Chef Stephen Gomes has done time at restaurants in Bombay and Calcutta, and his best stuff (most of the entrees are under $9) betray the mark of a second or third-generation specialist. None of the flash-fried appetizers (four bucks or less) are sullied by their trip through oil. Both the vegetable and meat samosas seem virtually greaseless, tasting only of their spiced fillings. Onion bhajia, those balls of fried, onion-studded chickpea flour, are all fluff and crunch. No dipping sauce is needed for the delicate, battered-and-fried chicken strips, which out their American bar food cousins as the tasteless frozen goods that they usually are.

It’s rare that you can revisit those first-bite feelings when tasting something for the umpteenth time. I’m reminded of as much the night I unwittingly find myself eating at Gaylord with two virgin tongues. One friend orders chicken vindaloo because he heard Joey Ramone sing about it—and he’s an expert compared to the other guy. Vindaloo is one of my standard orders at Indian restaurants, and now I remember why. Gaylord’s roasted spice blend isn’t as blazing as some, but it does the job, inhabiting the chicken’s juices as if the bird had been fed the stuff. My other friend’s lamb dish is even better. Making a loud entrance on a hot iron skillet, it’s a sizzling tangle of onions, peppers, tomatoes, lamb, and aromatic Indian spices; we all take repeated turns sniffing the air above the skillet. I barely touch my fish curry, partly because I’ve had better salmon, and partly because I’m having too much fun partaking in my friends’ neophyte bliss.

Gaylord’s list of vegetarian items is extensive, although I wouldn’t recommend the few that I tried. Paneer, an unripened cheese, should be firm, but here, it’s rubbery. The stew of potatoes and spinach would be fine if it were given a little more stove time: Potatoes are great served just about any way but hard. Both dishes only leave me wishing I’d ordered some meat or bread from the oven.

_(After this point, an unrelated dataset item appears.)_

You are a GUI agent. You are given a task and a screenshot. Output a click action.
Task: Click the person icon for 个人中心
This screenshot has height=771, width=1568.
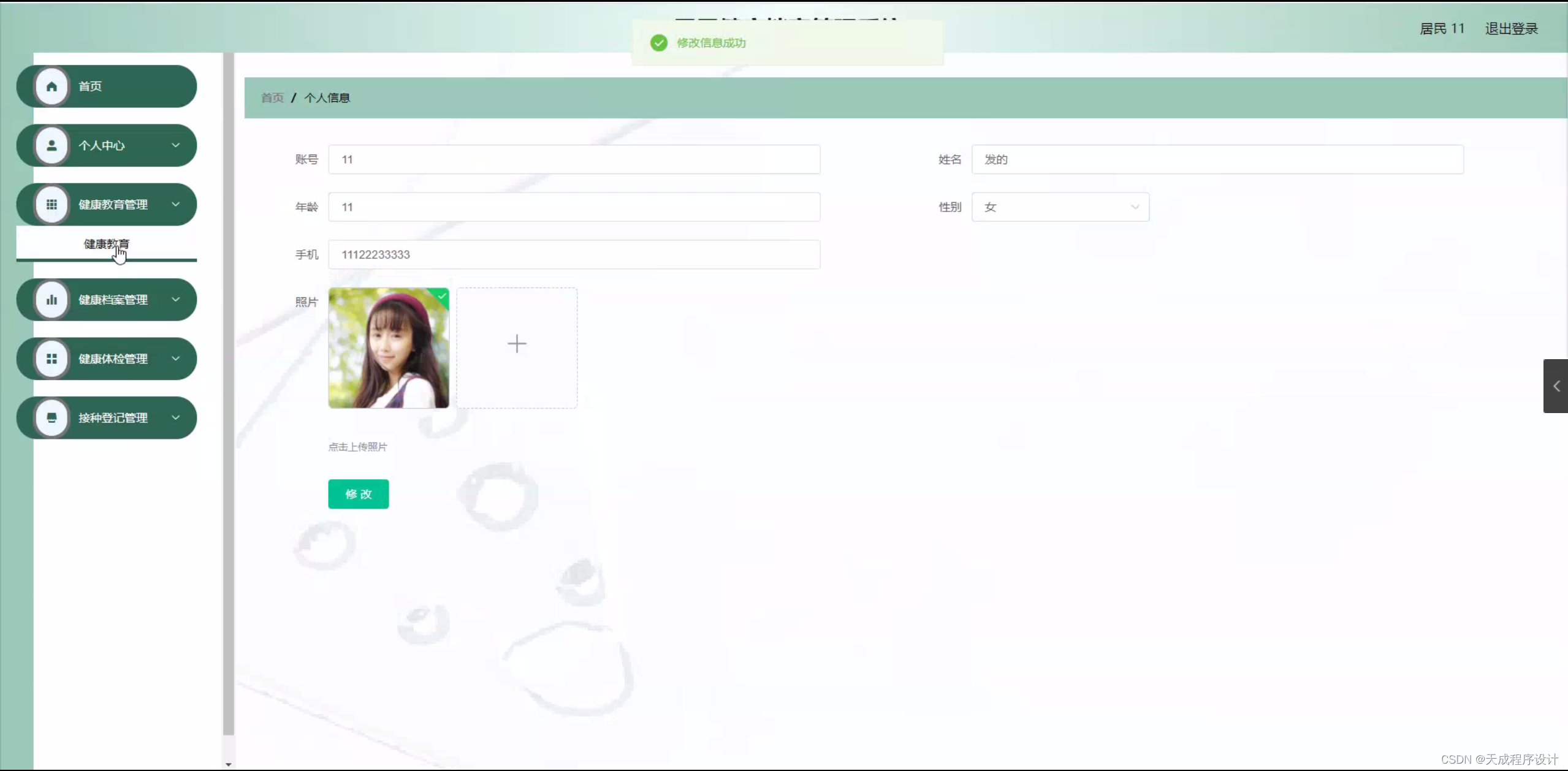coord(51,145)
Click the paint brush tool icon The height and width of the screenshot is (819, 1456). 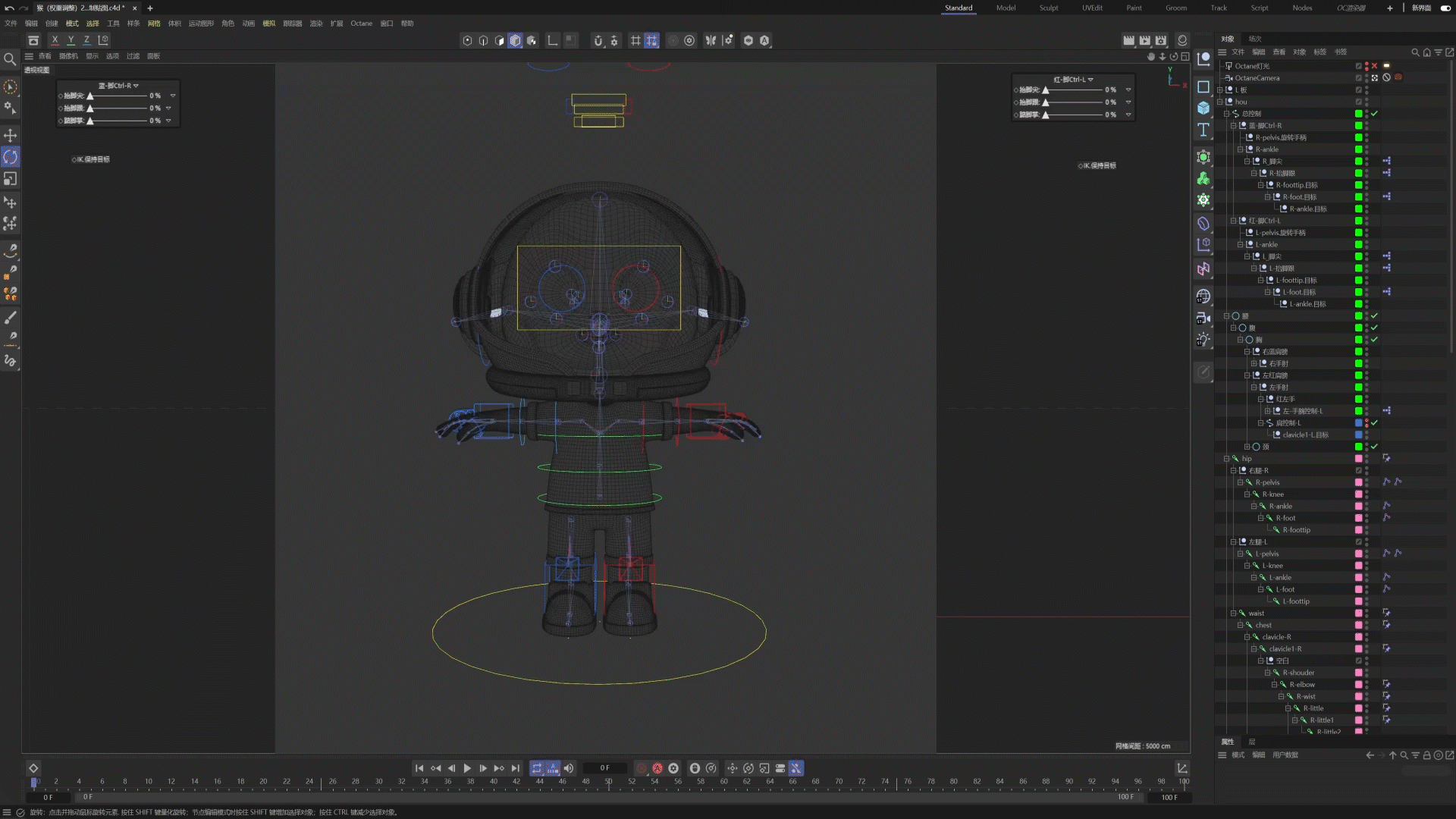pyautogui.click(x=11, y=318)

Gaylord’s tandoor-baked naan is done right—crisp, blistered, and spongy as you tear into it—and the meats that get fired alongside it are no less inspired. I’m a sucker for the chicken. Skinless and ultra-moist after soaking in a marinade of yogurt and spices, and then flash-cooked, the bone-on chicken chunks beg to be picked clean of every red-hued, carbon-crusted piece of meat. And feel free to douse it all with coriander chutney. If your tongue won’t quit tingling because of it, srikant, the house’s signature dessert, is a fine cooling agent, made with yogurt, saffron, and pistachios. Or better yet, take a walk downstairs. Gaylord is conveniently located atop the Quarry House, a dark watering hole that serves beer ice cold and by the pint. Appropriately enough, the place feels like a British pub.

Bombay Gaylord, 8401 Georgia Ave., Silver Spring, (301) 565-2528.

Hot Plate:

Sushi has been disturbing several readers lately; one guy doesn’t understand the whole raw aspect, and a few people have written in miffed that they got shunned at the door of Dragonfly, the new sushi bar and lounge run by the 18th Street Lounge people. Yokohama remedies both concerns: Sushi is only a small part of the Japanese-Korean menu, and there doesn’t appear to be a door policy of any kind. The sushi is good-not-great, and during lunch it’s cheap: Daily until 4:30, Yokohama offers a buck-a-piece deal that includes anything you see at the sushi bar except for a few choice items like eel and yellowtail. You won’t find any similar bargains on the Korean half of the menu, although the extravagance can be worth it. The broiled beef short ribs are some of the best I’ve ever had.